● **What you have to do**
Among the entries below, find the lines with the word "window" and return them.

● **Source data**
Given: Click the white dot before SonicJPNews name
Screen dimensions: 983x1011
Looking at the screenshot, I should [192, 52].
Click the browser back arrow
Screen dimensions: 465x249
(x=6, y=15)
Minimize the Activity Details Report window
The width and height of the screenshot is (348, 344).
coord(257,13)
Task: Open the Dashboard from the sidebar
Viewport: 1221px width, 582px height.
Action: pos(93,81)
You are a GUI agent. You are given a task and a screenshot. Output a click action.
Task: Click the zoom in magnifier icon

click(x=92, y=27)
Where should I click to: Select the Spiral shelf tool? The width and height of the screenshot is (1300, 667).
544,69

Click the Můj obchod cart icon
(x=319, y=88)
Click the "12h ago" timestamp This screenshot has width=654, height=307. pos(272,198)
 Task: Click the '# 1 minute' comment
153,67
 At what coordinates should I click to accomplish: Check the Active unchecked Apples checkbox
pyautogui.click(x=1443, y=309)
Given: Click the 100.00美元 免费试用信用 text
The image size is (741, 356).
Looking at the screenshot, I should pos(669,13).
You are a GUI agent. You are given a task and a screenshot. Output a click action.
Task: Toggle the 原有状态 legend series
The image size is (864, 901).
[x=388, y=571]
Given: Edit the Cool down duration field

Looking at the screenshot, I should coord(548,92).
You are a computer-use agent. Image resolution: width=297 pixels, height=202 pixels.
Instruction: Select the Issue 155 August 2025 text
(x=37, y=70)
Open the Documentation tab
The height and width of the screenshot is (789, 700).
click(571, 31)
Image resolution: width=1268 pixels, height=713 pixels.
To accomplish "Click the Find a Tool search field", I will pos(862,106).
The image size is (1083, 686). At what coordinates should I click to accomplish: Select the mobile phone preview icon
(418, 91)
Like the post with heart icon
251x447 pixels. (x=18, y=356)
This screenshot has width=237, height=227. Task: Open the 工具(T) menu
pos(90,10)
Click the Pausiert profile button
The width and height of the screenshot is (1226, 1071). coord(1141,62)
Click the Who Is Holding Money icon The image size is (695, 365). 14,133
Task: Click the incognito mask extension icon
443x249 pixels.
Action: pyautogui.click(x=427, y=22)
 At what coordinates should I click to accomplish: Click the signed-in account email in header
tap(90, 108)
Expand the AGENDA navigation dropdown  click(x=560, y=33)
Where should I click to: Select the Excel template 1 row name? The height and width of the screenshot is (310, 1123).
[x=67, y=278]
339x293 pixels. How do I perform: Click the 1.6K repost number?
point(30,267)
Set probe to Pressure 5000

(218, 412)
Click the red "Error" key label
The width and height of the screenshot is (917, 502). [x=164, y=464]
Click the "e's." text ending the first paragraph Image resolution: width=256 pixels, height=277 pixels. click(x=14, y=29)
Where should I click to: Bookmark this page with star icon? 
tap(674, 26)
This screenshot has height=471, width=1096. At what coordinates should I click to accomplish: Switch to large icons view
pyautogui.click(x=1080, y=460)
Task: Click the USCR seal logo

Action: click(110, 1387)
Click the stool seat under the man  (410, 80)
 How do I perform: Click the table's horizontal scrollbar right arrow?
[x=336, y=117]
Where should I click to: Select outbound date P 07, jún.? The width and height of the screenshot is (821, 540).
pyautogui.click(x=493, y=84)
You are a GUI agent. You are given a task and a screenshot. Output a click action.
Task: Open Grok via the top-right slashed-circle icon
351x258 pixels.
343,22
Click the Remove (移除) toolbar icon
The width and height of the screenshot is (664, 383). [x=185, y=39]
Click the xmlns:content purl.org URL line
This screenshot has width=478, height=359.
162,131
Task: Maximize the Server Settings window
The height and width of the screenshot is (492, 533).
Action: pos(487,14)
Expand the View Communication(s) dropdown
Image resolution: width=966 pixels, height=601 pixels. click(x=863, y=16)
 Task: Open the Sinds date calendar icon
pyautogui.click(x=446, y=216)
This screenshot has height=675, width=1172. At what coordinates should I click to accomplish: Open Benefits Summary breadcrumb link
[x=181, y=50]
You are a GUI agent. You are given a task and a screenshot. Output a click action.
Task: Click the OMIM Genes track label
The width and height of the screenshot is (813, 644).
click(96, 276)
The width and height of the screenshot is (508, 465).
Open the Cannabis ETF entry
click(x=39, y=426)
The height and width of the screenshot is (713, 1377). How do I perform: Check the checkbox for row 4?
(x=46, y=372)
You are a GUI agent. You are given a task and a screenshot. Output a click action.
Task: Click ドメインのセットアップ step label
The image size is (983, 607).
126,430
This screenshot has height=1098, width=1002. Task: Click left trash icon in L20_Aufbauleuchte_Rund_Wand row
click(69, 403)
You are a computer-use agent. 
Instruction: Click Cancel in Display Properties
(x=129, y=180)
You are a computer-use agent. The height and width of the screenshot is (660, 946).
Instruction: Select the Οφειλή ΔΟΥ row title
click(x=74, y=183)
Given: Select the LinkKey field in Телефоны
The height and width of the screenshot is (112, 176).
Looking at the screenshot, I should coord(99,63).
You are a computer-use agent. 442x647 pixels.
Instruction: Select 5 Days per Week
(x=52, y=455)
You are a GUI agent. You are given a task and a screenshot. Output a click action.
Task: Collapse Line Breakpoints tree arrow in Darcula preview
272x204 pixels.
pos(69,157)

● **Solution for this task**
Minimize the Activity Details Report window
Task: Maximize the Server Settings window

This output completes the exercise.